◆ **Written exercise**:
Present the listing below as a Markdown table with two columns, No. and Entry, with one numbered row for each line and blank lines omitted.
— START —
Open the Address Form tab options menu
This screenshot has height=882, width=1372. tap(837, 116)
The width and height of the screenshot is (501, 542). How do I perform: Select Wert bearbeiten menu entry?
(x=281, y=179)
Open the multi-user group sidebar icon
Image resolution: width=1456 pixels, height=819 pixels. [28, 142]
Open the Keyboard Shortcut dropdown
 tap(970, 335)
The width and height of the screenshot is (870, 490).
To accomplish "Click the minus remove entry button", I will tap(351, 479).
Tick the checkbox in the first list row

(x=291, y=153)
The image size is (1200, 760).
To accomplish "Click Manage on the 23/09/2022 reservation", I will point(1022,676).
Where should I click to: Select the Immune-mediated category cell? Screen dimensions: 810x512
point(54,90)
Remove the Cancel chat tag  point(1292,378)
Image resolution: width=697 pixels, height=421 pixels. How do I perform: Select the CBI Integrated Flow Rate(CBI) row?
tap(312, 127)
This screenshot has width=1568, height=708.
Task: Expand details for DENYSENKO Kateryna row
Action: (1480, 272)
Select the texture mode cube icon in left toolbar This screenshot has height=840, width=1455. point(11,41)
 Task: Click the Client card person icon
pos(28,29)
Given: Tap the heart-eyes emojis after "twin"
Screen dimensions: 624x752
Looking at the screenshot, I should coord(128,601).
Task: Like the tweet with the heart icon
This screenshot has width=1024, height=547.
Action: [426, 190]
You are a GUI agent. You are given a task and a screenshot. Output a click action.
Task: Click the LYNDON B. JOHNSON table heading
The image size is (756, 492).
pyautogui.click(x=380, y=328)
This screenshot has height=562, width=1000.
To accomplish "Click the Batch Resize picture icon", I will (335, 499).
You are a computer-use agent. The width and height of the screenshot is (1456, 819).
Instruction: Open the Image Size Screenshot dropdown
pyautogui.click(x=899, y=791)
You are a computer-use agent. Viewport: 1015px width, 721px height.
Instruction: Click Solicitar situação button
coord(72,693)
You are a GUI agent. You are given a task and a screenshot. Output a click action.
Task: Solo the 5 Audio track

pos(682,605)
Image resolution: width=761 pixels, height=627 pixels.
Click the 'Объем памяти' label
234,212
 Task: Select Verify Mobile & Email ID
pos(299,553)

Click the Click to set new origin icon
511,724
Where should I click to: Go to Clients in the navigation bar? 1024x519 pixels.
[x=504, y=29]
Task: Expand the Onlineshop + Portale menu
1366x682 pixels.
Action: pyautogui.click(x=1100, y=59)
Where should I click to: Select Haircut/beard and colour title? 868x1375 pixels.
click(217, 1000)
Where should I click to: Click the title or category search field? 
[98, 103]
— END —
◆ **Finished answer**:
| No. | Entry |
|---|---|
| 1 | Open the Address Form tab options menu |
| 2 | This screenshot has height=882, width=1372. tap(837, 116) |
| 3 | The width and height of the screenshot is (501, 542). How do I perform: Select Wert bearbeiten menu entry? |
| 4 | (x=281, y=179) |
| 5 | Open the multi-user group sidebar icon |
| 6 | Image resolution: width=1456 pixels, height=819 pixels. [28, 142] |
| 7 | Open the Keyboard Shortcut dropdown |
| 8 |  tap(970, 335) |
| 9 | The width and height of the screenshot is (870, 490). |
| 10 | To accomplish "Click the minus remove entry button", I will tap(351, 479). |
| 11 | Tick the checkbox in the first list row |
| 12 | (x=291, y=153) |
| 13 | The image size is (1200, 760). |
| 14 | To accomplish "Click Manage on the 23/09/2022 reservation", I will point(1022,676). |
| 15 | Where should I click to: Select the Immune-mediated category cell? Screen dimensions: 810x512 |
| 16 | point(54,90) |
| 17 | Remove the Cancel chat tag  point(1292,378) |
| 18 | Image resolution: width=697 pixels, height=421 pixels. How do I perform: Select the CBI Integrated Flow Rate(CBI) row? |
| 19 | tap(312, 127) |
| 20 | This screenshot has width=1568, height=708. |
| 21 | Task: Expand details for DENYSENKO Kateryna row |
| 22 | Action: (1480, 272) |
| 23 | Select the texture mode cube icon in left toolbar This screenshot has height=840, width=1455. point(11,41) |
| 24 |  Task: Click the Client card person icon |
| 25 | pos(28,29) |
| 26 | Given: Tap the heart-eyes emojis after "twin" |
| 27 | Screen dimensions: 624x752 |
| 28 | Looking at the screenshot, I should coord(128,601). |
| 29 | Task: Like the tweet with the heart icon |
| 30 | This screenshot has width=1024, height=547. |
| 31 | Action: [426, 190] |
| 32 | You are a GUI agent. You are given a task and a screenshot. Output a click action. |
| 33 | Task: Click the LYNDON B. JOHNSON table heading |
| 34 | The image size is (756, 492). |
| 35 | pyautogui.click(x=380, y=328) |
| 36 | This screenshot has height=562, width=1000. |
| 37 | To accomplish "Click the Batch Resize picture icon", I will (335, 499). |
| 38 | You are a computer-use agent. The width and height of the screenshot is (1456, 819). |
| 39 | Instruction: Open the Image Size Screenshot dropdown |
| 40 | pyautogui.click(x=899, y=791) |
| 41 | You are a computer-use agent. Viewport: 1015px width, 721px height. |
| 42 | Instruction: Click Solicitar situação button |
| 43 | coord(72,693) |
| 44 | You are a GUI agent. You are given a task and a screenshot. Output a click action. |
| 45 | Task: Solo the 5 Audio track |
| 46 | pos(682,605) |
| 47 | Image resolution: width=761 pixels, height=627 pixels. |
| 48 | Click the 'Объем памяти' label |
| 49 | 234,212 |
| 50 |  Task: Select Verify Mobile & Email ID |
| 51 | pos(299,553) |
| 52 | Click the Click to set new origin icon |
| 53 | 511,724 |
| 54 | Where should I click to: Go to Clients in the navigation bar? 1024x519 pixels. |
| 55 | [x=504, y=29] |
| 56 | Task: Expand the Onlineshop + Portale menu |
| 57 | 1366x682 pixels. |
| 58 | Action: pyautogui.click(x=1100, y=59) |
| 59 | Where should I click to: Select Haircut/beard and colour title? 868x1375 pixels. |
| 60 | click(217, 1000) |
| 61 | Where should I click to: Click the title or category search field?  |
| 62 | [98, 103] |